Faz quase um mês que lancei o financiamento coletivo do Manual do Usuário no Catarse. É uma das três frentes de geração de receita em que aposto para viabilizar o projeto e a que considero a mais importante.

Quem se torna assinante pago não tem nenhum conteúdo extra no blog. Ou em qualquer outro lugar. Recebe alguns mimos, como um relatório mensal da operação com dados de audiência e finanças; acesso a um grupo no Telegram; e participação em sorteios esporádicos de “recebidos”. Dentro do blog, porém, a experiência do assinante pago é a mesma de qualquer outro leitor. Não existe sequer um login ou coisa do tipo que o diferencie. Isso é justo? Ou ao menos faz sentido?

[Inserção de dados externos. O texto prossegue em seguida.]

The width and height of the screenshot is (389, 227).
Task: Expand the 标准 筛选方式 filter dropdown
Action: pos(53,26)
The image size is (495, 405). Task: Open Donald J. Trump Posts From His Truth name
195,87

O modelo que adotei lembra o do jornal britânico The Guardian. Lá também o conteúdo é aberto, ou seja, não tem paywall, é liberado para todo mundo. Quem paga o faz porque reconhece o valor da publicação e acha importante que ela exista. Tem funcionado. Entendo que há diferenças gritantes entre um jornal global e um blog de um cara só, mas as necessidades desses dois extremos também são, na mesma medida, diferentes. Em outras palavras, acredito que o modelo seja adaptável a uma escala menor, como a do Manual. Algumas iniciativas que pessoalmente ajudo a financiar no Brasil, como o The Intercept e o Farol Jornalismo, também creem nessa possibilidade.

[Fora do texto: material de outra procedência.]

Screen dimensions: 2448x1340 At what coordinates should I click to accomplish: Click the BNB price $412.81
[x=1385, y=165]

Agrada-me o modelo por ele afastar a troca direta do capitalismo mais puro — “eu te pago e você presta um serviço a mim”. Nele, o serviço se destina a todos em igual medida. Dinheiro deixa de ser um obstáculo àqueles que se interessam e/ou se beneficiam do meu trabalho. E, ao contrário de outros serviços “gratuitos”, tampouco cobro de maneiras indiretas, como com a coleta de dados para repassá-los a anunciantes ou quaisquer terceiros. É uma relação transparente.

No Manual do Usuário, financia quem quer e pode, porque em qualquer universo de leitores, mesmo no de uma publicação segmentada, nem todo mundo pode. Seria no mínimo hipócrita se eu reproduzisse em um negócio meu, em que detenho 100% do poder decisório, as mesmas dinâmicas excludentes e injustas que frequentemente critico.

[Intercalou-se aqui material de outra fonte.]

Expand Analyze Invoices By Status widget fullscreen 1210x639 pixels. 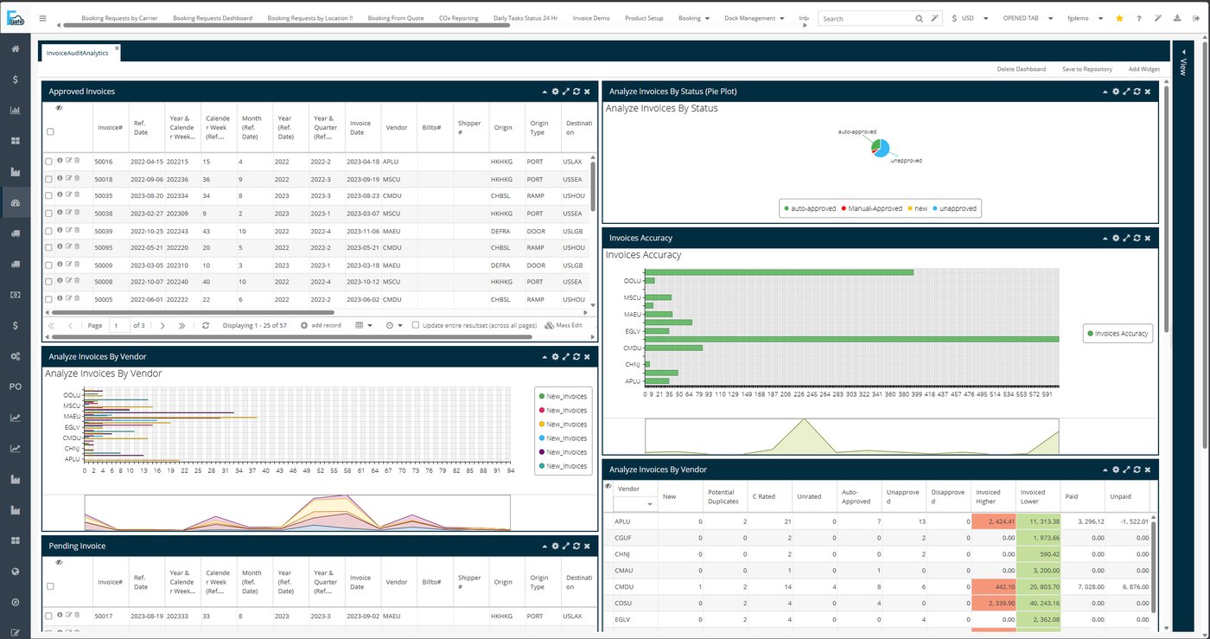coord(1126,91)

Há uma incógnita no modelo: se a parcela dos que querem e podem pagar é grande o bastante para sustentar a operação. Se pegarmos a média de receita per capita dos atuais 72 assinantes confirmados, seriam necessários outros 279 assinantes para batermos a segunda meta da campanha — que, para mim, seria suficiente para tocar o negócio sem qualquer apreensão. É bastante gente, mas… quem sabe?

De qualquer forma, fiquei bem contente com esse início e mais confiante de que tal futuro é alcançável.